Caroline straightened, the decision unmade.
He drew a step nearer as if to bridge the thin space of propriety between them. The lantern light threw his shadow long across the gravel. The question—whether she feared him, whether she cared for him or loathed him—was still in the air.
For now, there was only the hush and the two of them in the garden: a woman with a charcoal confession on her lap, and the man who had haunted every drawing.
CHAPTER 23
She opened her mouth to speak, but nothing came.
He stepped closer. “You think I don’t know why you ran from me?” His tone was quiet, measured, but beneath it lay a raw edge. “You think I haven’t spent every waking hour trying to hate you enough to stay away?”
Her breath caught.
“I told myself I released you to freedom,” he went on, the words spilling faster now, unguarded. “That I was being merciful. But it was a lie. Every time I closed my eyes, I saw you.
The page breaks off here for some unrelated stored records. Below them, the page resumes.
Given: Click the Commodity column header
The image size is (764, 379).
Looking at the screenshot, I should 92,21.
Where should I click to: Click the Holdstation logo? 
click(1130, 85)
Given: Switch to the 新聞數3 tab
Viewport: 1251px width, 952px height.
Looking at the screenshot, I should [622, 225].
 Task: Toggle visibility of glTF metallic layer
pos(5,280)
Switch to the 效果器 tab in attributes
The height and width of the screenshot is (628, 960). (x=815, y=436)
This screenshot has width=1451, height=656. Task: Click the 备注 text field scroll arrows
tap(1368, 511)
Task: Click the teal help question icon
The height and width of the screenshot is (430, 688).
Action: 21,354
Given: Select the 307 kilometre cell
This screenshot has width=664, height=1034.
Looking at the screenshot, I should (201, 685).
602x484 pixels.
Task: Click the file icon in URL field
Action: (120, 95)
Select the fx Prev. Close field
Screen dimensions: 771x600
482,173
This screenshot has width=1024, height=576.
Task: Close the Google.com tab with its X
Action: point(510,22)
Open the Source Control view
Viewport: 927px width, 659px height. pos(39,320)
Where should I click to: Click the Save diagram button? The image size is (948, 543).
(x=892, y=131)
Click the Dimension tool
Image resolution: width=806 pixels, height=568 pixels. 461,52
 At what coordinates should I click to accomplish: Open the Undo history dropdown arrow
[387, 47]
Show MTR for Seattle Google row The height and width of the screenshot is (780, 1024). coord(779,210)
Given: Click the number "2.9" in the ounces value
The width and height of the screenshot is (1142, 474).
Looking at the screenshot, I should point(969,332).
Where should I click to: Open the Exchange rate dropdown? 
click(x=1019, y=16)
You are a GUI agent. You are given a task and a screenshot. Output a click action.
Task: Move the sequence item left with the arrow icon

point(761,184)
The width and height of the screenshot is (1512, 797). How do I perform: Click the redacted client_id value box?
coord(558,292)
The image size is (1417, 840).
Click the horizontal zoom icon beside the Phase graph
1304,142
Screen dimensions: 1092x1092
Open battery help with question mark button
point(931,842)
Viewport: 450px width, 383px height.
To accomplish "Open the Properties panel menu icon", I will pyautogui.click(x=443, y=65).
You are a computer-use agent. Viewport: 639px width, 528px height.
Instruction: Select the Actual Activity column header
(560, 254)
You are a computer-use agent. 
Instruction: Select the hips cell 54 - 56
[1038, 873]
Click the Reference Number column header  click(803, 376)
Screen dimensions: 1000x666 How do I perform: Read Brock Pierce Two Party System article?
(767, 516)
Every time I tried to forget, it gutted me anew.”
Caroline pressed a hand to her chest. “You had your chance, Richard. You could have said this before–”
“I couldn’t,” he interrupted, his voice breaking slightly. “Because if I said it then, you would have seen what I am without you—empty, hollow, half a man.”
The admission struck through her anger like sunlight through fog.
He exhaled, running a trembling hand through his hair. “I don’t know what I am without you. I told myself I needed an heir, that duty demanded it. But it isn’t the dukedom that keeps me awake. It’s you. The thought of your laughter, your defiance, your damned stubborn courage.”
He took another step forward until the distance between them was a breath. “You’ve ruined me, Caroline. Entirely.”
Her lips parted, trembling. “You don’t mean that.”
“I do.” His voice lowered, rough as gravel. “You said once that marriage was a curse. Perhaps it is. But I would bear it gladly if it meant you beside me.”
Her composure faltered.
He hesitated only a moment longer before his final confession fell, simple and devastating.
“Choose me,” he whispered. “Because I need you to. I want you to.”
The sound of those words seemed to still everything around them—the fountain, the trees, even the air itself. The Devil of the Ton, the man who had frightened noblemen and silenced drawing rooms, stood before her with his heart unmasked.
Caroline could not breathe. She stared at him, every instinct warring within her—anger, longing, disbelief.
“Say something,” he murmured.
“I can’t.”
“Then let me.”
He reached out, but she stepped back. “No. You don’t get to say this now, after everything. After you left me–”
“I never left,” he said fiercely. “My body walked away, but my heart stayed.”
Tears welled in her eyes. “You think that makes it better? That I should just forgive you because you’ve decided now that you can’t live without me?”
“No,” he said quietly. “You shouldn’t forgive me. But I can’t live knowing I didn’t try.”
The confession broke something in her. Her anger began to unravel, thread by thread, leaving only exhaustion and an ache she could no longer deny.
“Why now?” she whispered. “Why tell me this now?”
“Because I’m done pretending I can breathe without you.”